Hypergeometric sheaves for classical groups via geometric Langlands

Abstract:

In a previous paper, the first and third authors gave an explicit realization of the geometric Langlands correspondence for hypergeometric sheaves, considered as $\mathrm {GL}_n$-local systems. Certain hypergeometric local systems admit a symplectic or orthogonal structure, which can be viewed as $\check {G}$-local systems, for a classical group $\check {G}$. This article aims to realize the geometric Langlands correspondence for these $\check {G}$-local systems.

We study this problem from two aspects.
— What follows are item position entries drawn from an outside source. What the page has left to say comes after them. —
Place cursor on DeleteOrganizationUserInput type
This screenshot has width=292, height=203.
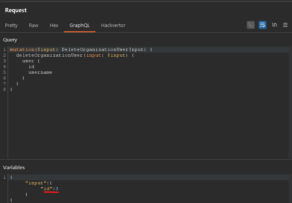pyautogui.click(x=103, y=50)
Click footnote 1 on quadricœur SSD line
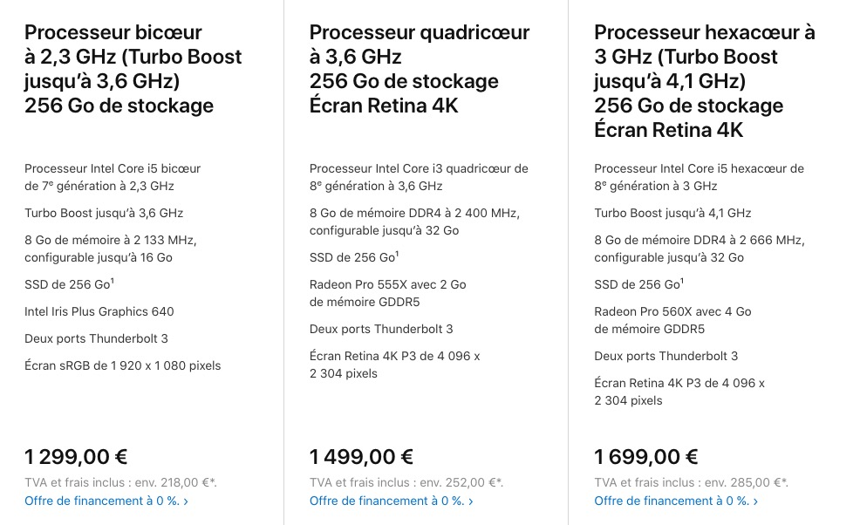The height and width of the screenshot is (525, 860). coord(397,254)
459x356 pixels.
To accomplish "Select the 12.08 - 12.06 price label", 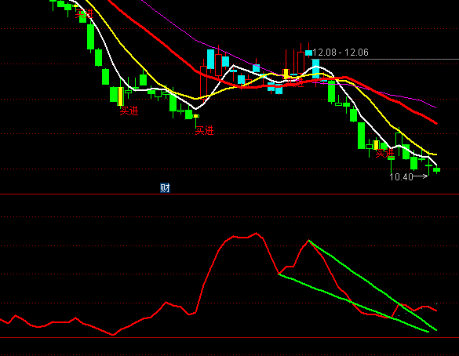I will click(341, 53).
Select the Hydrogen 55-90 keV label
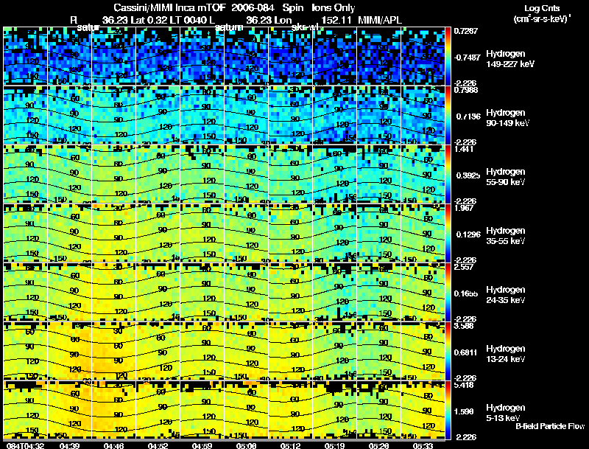 tap(506, 177)
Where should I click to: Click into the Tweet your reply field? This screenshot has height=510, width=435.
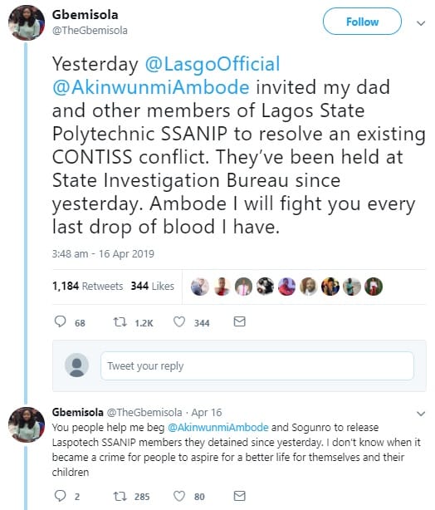(257, 366)
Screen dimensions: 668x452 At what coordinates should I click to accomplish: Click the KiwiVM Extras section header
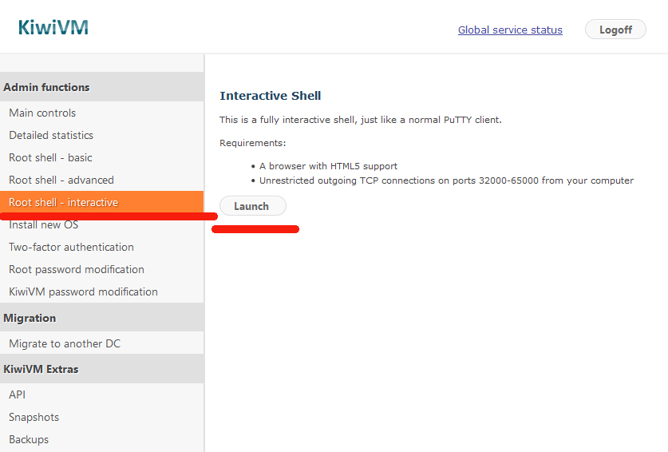(x=41, y=369)
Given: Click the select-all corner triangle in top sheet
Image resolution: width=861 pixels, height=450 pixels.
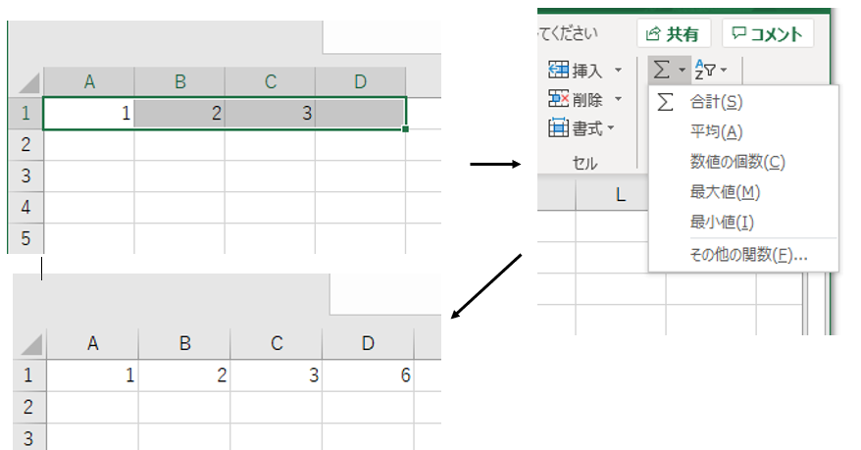Looking at the screenshot, I should [x=29, y=83].
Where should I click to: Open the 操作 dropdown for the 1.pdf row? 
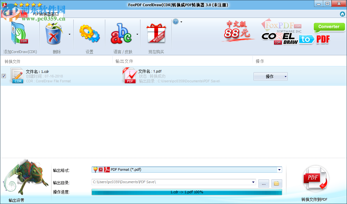(270, 76)
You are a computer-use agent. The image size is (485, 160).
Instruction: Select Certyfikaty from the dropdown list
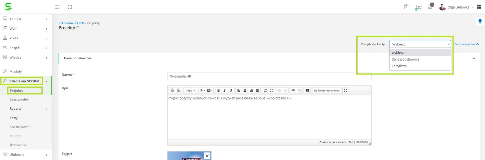(399, 66)

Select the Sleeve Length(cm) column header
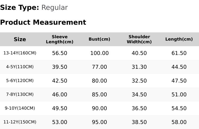pyautogui.click(x=60, y=39)
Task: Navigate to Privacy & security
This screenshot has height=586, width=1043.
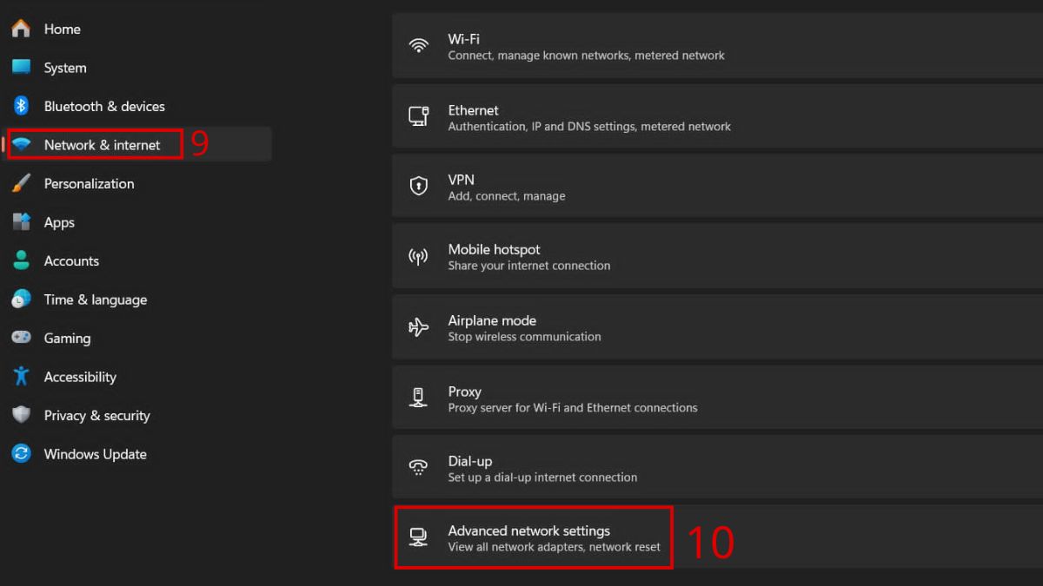Action: (96, 416)
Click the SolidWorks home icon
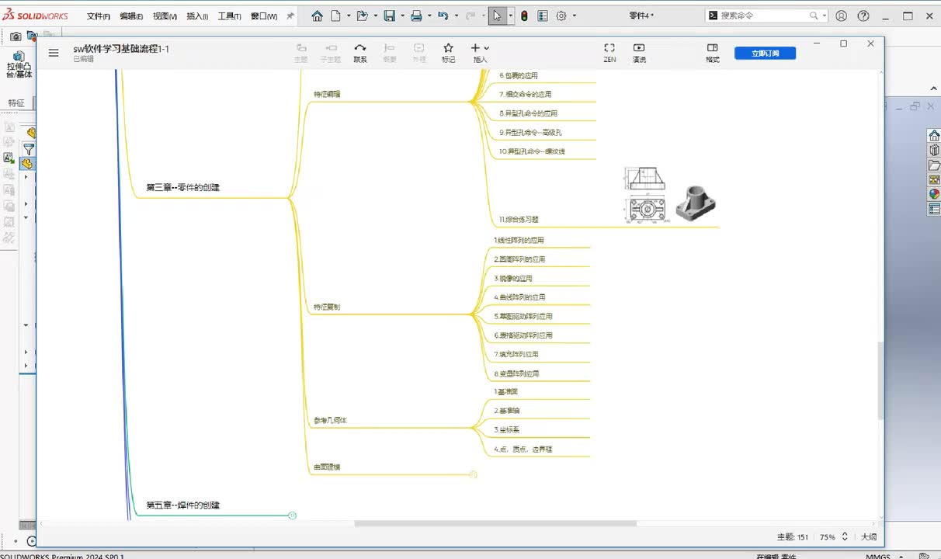This screenshot has height=559, width=941. tap(318, 16)
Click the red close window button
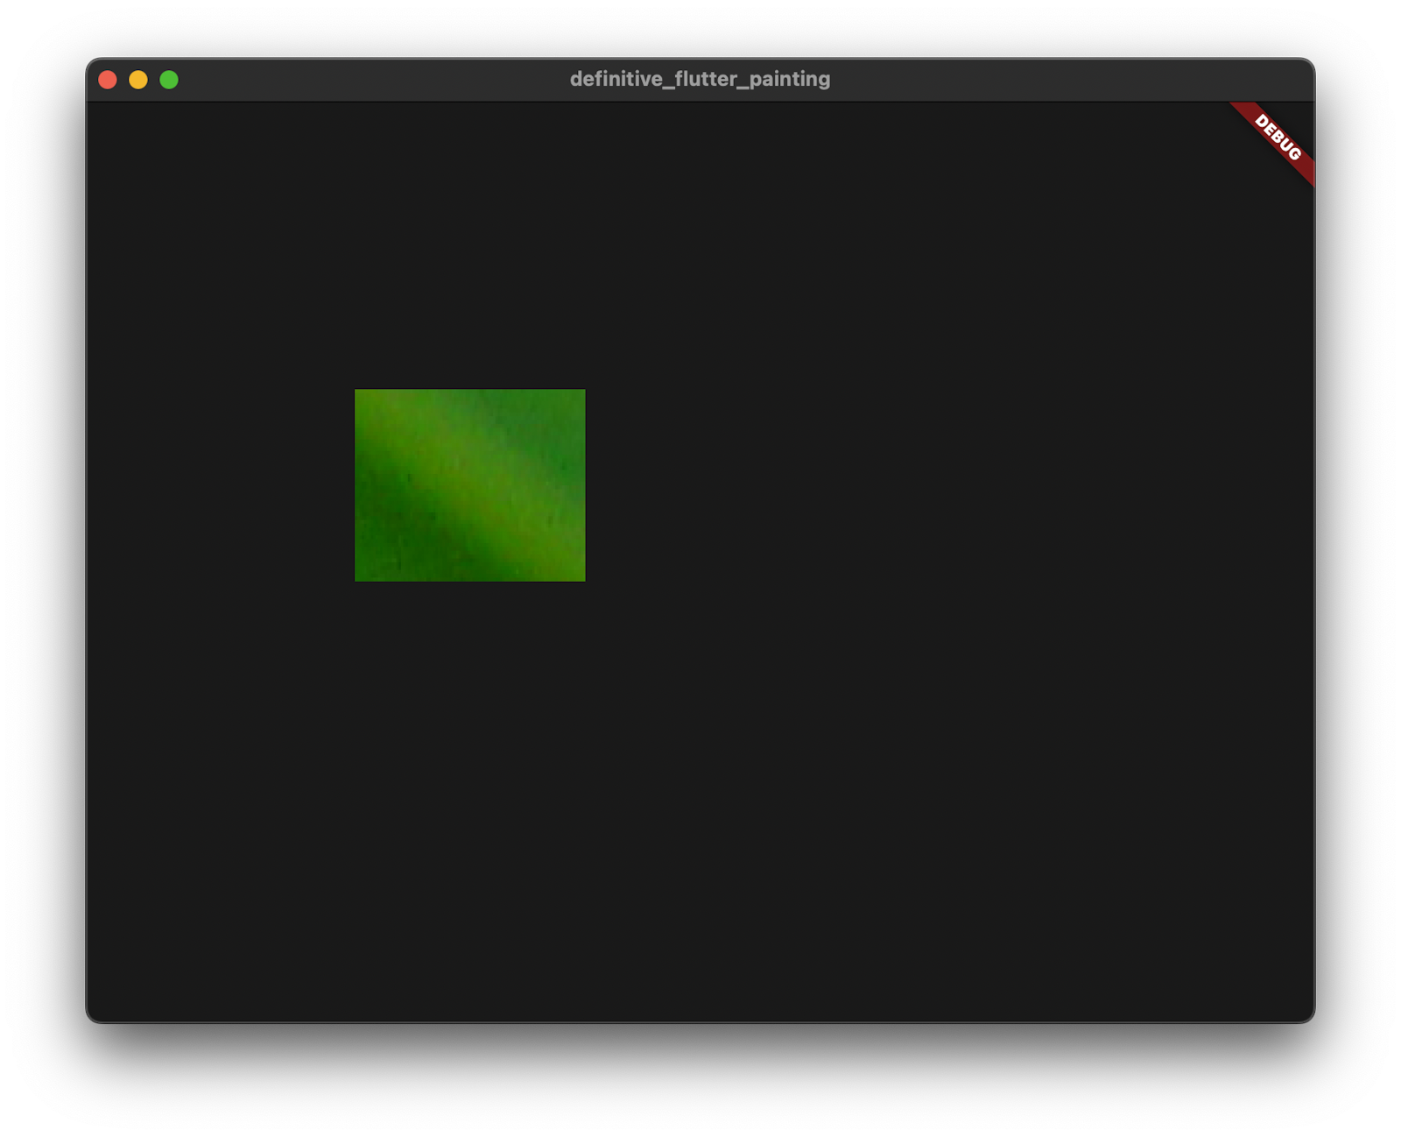 pos(108,79)
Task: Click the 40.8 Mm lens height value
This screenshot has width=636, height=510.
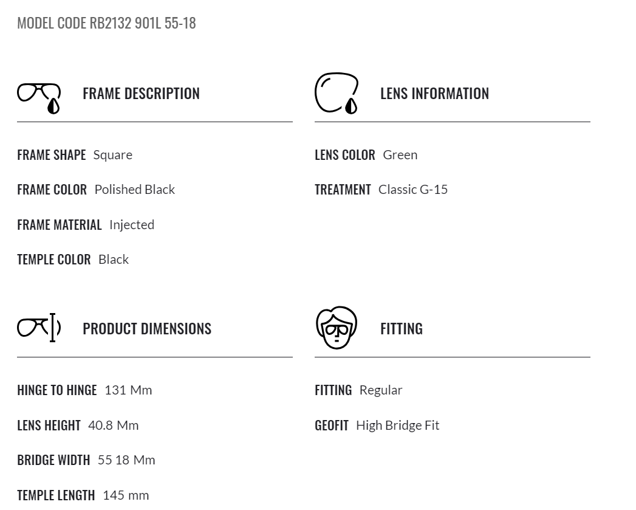Action: (113, 426)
In the first approach, we define the hypergeometric automorphic data for a classical group $G$ in the framework of Yun, one of whose local components is a new class of euphotic representations in the sense of Jakob–Yun. We prove the rigidity of hypergeometric automorphic data under natural assumptions, which allows us to define $\check {G}$-local systems $\mathcal {E}_{\check {G}}$ on $\mathbb {G}_m$ as Hecke eigenvalues (in both $\ell$-adic and de Rham settings). In the second approach (which works only in the de Rham setting), we quantize a ramified Hitchin system, following Beilinson–Drinfeld and Zhu, and identify $\mathcal {E}_{\check {G}}$ with certain $\check {G}$-opers on $\mathbb {G}_m$. Finally, we compare these $\check {G}$-opers with hypergeometric local systems.